The Internet is abuzz over this week's 900th issue of Action Comics, in which Superman says, "I am renouncing my US citizenship." After officials criticize him for joining a million protesters in a peaceful anti-Ahmadinejad vigil in Iran, he reflects, "I'm tired of having my actions construed as instruments of US policy. 'Truth, Justice and the American Way' -- it's not enough anymore. The world's too small. Too connected."

"This is absolutely sickening," commented one reader on Foxnews.com. "We are now down to destroying all American Icons. How are we going to survive as a Nation?" Swamp Fox Press blogged, "Bleep Superman. I urge a boycott of Warner Brothers, all DC franchises, and particularly Superman." The conservative Weekly Standard called Superman's citizenship renunciation "about the dumbest thing DC Comics could do."

Not necessarily. It's part of a thoughtful plan to rebrand Superman in an entertainment universe that is indeed smaller than it was 899 issues ago. When Superman Returns changed his famous slogan to "Truth, justice, and all that other stuff" in 2006, coscreenwriter Dan Harris told THR, "He's an international superhero." It's even more important to be international these days, when the market is so global that some tentpole movies (most recently Thor) open abroad before they do in the US. GI Joe went from a "Real American Hero" to an acronym for "Global Integrated Joint Operating Entity."
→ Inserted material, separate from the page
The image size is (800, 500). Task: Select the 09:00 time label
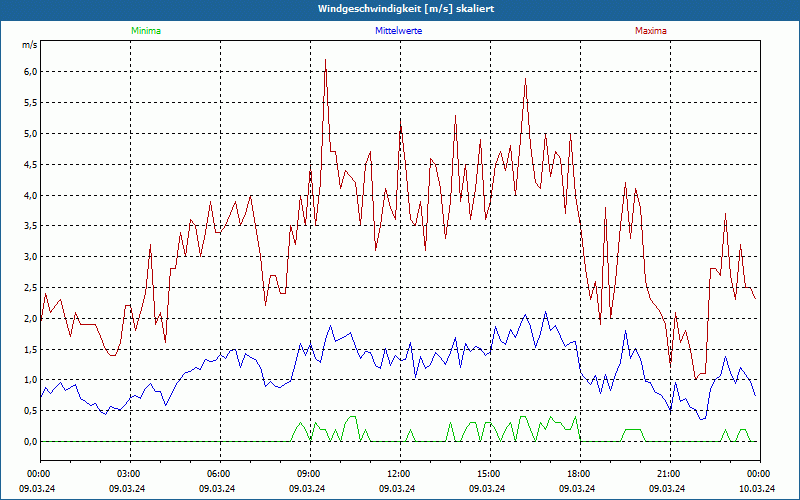(x=309, y=473)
What's next? Will Superman change his name to Stalin -- which also means "man of steel?" Probably not. But this summer's Captain America: The First Avenger will drop Captain America from the title in Russia, Ukraine, and South Korea. And it's no accident that both Superman's renunciation episode in Action #900 and the forthcoming film Man of Steel, set to shoot this summer, are written by David S. Goyer. "They intended this to be a political statement, but it is really a slap in the face of the American identity," claims Swamp Fox Press. "Show me any one country that has done more for the world than America."

Actually, it's more about what the world can do for an American movie company. "I've been thinking too small," Superman says in the comic. His business plan, however, has gone global.